According to a survey carried out by the Department of Entomology at North Carolina State University in Raleigh, spiders were found in basically 100% of human habitats. The number of factors analyzed regarding the regional spider population found 68% of spiders inhabiting bathrooms and 75% present in bedrooms. In layman terms, there might just be some truth behind the adage, “You’re never more than three feet from a spider.”
That’s not the most terrifying part, yet

The survey’s findings led biologists Klaus Birkhofer and Martin Nyffeler devise an interesting thought experiment which calculated the amount of food (birds, mice, insects, lizards and more small animals) consumed on average per year by the entire spider population of the Earth. The conclusion was that the world’s arachnids devour between 400-800 million tons of animal flesh on an annual basis.
In other words, supposing the human population falls on the lower end of the scale, the spiders if the world still eat more food than the entire human population on any given year. The paper also contains an even more chilling hypothesis. The mass of all the 7 billion humans on Earth approximately measures up to 287 million tons.
Basically, the spiders of the world could devour us and still be ravenous for more

Birkhofer and Nyffeler’s paper concluding the terrifying data was published in this month’s journal The Science of Nature. It also contained more equally terrifying concepts. One such concept was an estimate of the combined weight of all the living spiders on Earth which amounted to roughly 25 million tons. In order to bring that into perspective, this figure is 478 times heavier than the weight of the Titanic.

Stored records

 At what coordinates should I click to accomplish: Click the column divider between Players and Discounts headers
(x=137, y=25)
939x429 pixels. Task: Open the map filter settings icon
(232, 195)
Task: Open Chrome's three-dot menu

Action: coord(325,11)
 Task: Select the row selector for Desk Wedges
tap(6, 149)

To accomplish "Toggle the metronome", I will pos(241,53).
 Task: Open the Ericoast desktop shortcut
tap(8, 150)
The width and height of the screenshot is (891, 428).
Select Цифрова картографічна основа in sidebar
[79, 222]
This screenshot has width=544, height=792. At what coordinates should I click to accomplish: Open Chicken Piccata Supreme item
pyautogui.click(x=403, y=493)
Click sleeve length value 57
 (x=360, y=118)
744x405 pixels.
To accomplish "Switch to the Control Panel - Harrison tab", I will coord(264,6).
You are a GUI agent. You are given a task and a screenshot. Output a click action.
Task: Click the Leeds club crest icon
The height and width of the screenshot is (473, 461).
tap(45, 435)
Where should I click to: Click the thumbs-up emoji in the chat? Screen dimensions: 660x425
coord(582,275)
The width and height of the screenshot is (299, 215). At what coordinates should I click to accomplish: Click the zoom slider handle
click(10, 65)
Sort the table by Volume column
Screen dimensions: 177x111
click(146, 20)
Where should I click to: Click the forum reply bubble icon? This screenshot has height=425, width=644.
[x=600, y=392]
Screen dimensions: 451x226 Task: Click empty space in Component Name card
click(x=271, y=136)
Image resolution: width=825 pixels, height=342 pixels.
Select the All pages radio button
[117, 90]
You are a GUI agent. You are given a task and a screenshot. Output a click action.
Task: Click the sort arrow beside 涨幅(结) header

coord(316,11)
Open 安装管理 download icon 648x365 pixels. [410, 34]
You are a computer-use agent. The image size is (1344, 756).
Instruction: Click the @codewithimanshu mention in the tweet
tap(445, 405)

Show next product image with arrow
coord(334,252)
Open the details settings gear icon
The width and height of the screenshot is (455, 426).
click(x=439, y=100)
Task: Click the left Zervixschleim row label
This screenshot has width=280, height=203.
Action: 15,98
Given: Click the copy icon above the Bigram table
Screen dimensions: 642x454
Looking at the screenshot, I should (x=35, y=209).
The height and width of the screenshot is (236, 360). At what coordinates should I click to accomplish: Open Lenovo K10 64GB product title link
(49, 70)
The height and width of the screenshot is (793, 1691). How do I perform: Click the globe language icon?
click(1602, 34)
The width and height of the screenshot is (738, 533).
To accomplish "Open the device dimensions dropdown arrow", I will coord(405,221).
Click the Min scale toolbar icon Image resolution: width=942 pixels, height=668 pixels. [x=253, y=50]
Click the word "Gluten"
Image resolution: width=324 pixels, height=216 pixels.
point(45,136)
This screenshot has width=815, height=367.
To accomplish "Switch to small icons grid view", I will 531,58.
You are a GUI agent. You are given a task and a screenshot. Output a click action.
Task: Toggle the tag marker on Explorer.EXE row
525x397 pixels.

ASSIGNED TASK A
List the animals named in the parenthetical list of spider food in the spider article.
ASSIGNED TASK B
Reproduce the spider article word for word, from "That’s not the" to "287 million tons.".
Please work from the spider article alone, setting the listing aside.

WORKED SOLUTION A
Birds, mice, insects, lizards

WORKED SOLUTION B
That’s not the most terrifying part, yet

The survey’s findings led biologists Klaus Birkhofer and Martin Nyffeler devise an interesting thought experiment which calculated the amount of food (birds, mice, insects, lizards and more small animals) consumed on average per year by the entire spider population of the Earth. The conclusion was that the world’s arachnids devour between 400-800 million tons of animal flesh on an annual basis.
In other words, supposing the human population falls on the lower end of the scale, the spiders if the world still eat more food than the entire human population on any given year. The paper also contains an even more chilling hypothesis. The mass of all the 7 billion humans on Earth approximately measures up to 287 million tons.